- [Action item] As soon as the line containing "Task: Open the Docks menu" appears in the material below, start returning lines exactly, and end with the line containing "Click the NEW".

- [The data]
* * *
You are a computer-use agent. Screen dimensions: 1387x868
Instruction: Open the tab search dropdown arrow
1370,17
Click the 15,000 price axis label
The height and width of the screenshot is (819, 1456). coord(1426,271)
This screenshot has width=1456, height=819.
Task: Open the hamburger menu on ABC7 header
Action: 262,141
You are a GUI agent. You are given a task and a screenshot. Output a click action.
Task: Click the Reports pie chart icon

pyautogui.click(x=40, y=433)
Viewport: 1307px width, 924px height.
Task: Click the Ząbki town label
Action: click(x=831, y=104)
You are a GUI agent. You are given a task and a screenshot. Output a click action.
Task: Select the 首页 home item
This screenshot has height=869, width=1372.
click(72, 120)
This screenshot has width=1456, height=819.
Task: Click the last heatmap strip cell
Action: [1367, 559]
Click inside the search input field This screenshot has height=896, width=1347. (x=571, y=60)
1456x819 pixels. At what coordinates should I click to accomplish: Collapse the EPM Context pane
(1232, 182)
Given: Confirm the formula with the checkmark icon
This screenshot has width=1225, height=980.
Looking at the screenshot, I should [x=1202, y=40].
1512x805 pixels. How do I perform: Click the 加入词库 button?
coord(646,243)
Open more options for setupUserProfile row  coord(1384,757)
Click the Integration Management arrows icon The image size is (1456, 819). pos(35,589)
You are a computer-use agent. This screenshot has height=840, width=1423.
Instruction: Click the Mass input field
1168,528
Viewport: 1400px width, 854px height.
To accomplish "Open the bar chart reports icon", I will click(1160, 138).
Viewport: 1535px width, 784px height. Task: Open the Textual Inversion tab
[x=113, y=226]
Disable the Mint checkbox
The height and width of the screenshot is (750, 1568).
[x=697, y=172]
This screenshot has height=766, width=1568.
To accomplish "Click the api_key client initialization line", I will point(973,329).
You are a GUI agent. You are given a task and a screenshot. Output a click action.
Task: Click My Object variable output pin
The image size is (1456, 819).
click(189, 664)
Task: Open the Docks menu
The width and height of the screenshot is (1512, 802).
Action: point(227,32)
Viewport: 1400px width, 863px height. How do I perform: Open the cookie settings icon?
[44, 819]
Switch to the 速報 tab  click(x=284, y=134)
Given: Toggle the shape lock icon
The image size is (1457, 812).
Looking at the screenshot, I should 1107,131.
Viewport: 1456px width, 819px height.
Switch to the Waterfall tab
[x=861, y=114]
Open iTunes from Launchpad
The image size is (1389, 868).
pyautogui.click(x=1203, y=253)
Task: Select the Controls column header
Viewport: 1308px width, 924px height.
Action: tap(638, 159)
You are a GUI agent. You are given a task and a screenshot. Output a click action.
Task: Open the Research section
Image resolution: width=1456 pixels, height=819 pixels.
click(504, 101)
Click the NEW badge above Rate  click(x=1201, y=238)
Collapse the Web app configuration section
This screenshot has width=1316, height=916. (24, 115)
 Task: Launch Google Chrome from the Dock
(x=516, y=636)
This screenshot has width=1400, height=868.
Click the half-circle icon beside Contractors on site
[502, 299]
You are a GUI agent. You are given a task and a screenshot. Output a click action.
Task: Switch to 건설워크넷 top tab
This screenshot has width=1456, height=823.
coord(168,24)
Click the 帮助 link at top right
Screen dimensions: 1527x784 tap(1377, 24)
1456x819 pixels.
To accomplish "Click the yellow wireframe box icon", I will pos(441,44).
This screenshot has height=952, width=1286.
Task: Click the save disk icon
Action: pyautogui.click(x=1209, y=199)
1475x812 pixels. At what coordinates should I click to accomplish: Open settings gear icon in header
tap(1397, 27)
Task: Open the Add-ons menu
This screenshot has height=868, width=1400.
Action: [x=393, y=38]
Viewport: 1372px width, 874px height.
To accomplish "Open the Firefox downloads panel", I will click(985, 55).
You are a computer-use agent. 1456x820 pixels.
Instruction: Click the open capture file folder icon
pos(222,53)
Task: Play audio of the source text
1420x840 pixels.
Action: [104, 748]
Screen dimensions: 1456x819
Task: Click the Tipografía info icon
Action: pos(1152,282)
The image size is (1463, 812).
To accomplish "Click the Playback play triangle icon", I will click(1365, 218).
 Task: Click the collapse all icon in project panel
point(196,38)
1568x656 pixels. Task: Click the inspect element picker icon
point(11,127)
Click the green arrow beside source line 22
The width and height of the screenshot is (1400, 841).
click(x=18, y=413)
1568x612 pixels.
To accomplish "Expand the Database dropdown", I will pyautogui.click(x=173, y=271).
* * *
- [Solution]
Task: Open the Docks menu
The width and height of the screenshot is (1512, 802).
Action: point(227,32)
Viewport: 1400px width, 863px height. How do I perform: Open the cookie settings icon?
[44, 819]
Switch to the 速報 tab  click(x=284, y=134)
Given: Toggle the shape lock icon
The image size is (1457, 812).
Looking at the screenshot, I should 1107,131.
Viewport: 1456px width, 819px height.
Switch to the Waterfall tab
[x=861, y=114]
Open iTunes from Launchpad
The image size is (1389, 868).
pyautogui.click(x=1203, y=253)
Task: Select the Controls column header
Viewport: 1308px width, 924px height.
Action: tap(638, 159)
You are a GUI agent. You are given a task and a screenshot. Output a click action.
Task: Open the Research section
Image resolution: width=1456 pixels, height=819 pixels.
click(504, 101)
Click the NEW badge above Rate  click(x=1201, y=238)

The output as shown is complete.